A scholar of French colonialism and the “the early modern Atlantic world” will speak at Washington College for the annual Guy F. Goodfellow Memorial Lecture.
Brett Rushforth, associate professor of history at the University of Oregon, will deliver remarks on “The Atlantic World in Renaissance France” on Tuesday, April 18 at 4:30 in Hynson Lounge. The talk is free and open to the public.
Rushforth is the author of two books on the colonial era: Colonial North America and the Atlantic World: A History in Documents and Bonds of Alliance: Indigenous and Atlantic Slaveries in New France, which won four awards. He is currently at work on a third book, expected to publish from Oxford University Press next year, titled Discovering Empire: France and the Atlantic World from the Age of Crusading to the Age of Revolutions.

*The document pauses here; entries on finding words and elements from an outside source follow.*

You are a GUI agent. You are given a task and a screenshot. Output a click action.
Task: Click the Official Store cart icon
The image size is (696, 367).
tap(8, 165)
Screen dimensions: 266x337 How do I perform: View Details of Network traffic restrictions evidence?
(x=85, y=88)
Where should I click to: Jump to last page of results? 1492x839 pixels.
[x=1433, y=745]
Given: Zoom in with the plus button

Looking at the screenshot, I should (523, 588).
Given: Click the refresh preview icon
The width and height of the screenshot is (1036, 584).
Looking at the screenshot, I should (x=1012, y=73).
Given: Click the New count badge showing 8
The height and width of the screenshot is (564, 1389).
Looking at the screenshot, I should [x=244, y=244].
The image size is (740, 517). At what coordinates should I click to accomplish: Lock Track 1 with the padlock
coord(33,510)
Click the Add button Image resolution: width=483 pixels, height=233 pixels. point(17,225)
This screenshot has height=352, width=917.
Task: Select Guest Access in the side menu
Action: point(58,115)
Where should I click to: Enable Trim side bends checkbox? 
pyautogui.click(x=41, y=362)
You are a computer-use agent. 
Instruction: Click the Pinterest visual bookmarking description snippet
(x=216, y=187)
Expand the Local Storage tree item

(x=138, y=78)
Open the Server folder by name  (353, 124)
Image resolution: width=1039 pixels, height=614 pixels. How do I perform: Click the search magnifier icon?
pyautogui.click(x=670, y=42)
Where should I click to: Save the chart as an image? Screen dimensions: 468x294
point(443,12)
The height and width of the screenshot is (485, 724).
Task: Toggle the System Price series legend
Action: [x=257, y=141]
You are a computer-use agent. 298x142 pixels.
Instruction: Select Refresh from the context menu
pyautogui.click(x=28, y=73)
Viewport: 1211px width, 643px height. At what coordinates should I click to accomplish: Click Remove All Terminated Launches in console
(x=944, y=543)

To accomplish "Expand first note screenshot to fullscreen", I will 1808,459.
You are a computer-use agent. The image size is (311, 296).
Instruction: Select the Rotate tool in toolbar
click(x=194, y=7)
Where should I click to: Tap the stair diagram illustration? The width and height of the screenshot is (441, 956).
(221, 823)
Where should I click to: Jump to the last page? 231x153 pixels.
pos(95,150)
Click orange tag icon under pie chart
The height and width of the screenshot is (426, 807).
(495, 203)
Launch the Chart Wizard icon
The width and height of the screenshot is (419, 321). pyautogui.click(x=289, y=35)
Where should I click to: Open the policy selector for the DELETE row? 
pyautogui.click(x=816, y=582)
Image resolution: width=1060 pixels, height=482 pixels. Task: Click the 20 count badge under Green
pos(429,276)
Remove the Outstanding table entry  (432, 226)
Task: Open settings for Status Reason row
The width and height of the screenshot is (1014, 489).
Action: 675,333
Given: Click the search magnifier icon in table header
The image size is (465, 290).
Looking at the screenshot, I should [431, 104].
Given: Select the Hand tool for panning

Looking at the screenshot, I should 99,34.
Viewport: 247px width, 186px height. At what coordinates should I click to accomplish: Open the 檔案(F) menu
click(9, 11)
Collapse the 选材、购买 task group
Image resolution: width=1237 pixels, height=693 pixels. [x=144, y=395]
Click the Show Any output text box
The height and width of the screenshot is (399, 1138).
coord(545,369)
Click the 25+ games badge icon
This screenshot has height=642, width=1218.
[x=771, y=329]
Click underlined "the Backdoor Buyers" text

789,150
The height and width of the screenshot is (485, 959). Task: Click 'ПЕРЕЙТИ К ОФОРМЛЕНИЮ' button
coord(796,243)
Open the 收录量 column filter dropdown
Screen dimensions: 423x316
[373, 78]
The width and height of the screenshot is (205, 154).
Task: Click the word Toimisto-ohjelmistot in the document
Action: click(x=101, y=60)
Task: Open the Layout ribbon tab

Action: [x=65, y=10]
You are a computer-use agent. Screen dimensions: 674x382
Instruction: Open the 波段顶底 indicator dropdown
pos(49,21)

Rushforth’s talk at Washington College will outline the ways that French people consumed and created meaning from Atlantic goods, information, and people during the Renaissance. It reveals the central roleplayed by women in bringing the Atlantic into France. As keepers of oral traditions, cooks, hat sellers, costume makers, and weavers of dyed threads, women performed a significant proportion of the work that transformed the goods brought from Africa and the Americas to French shores. Much of this work occurred in the intimate spaces of households, workshops, kitchens, and marketplaces.
Men, too, of course, consumed and displayed colonial products, as well as specialized knowledge about distant places, in ways that earned them social currency. Sailors and fishermen returned from their voyages with stories to tell, which they shared (and no doubt embellished) at wharves, taverns, marketplaces, and workshops.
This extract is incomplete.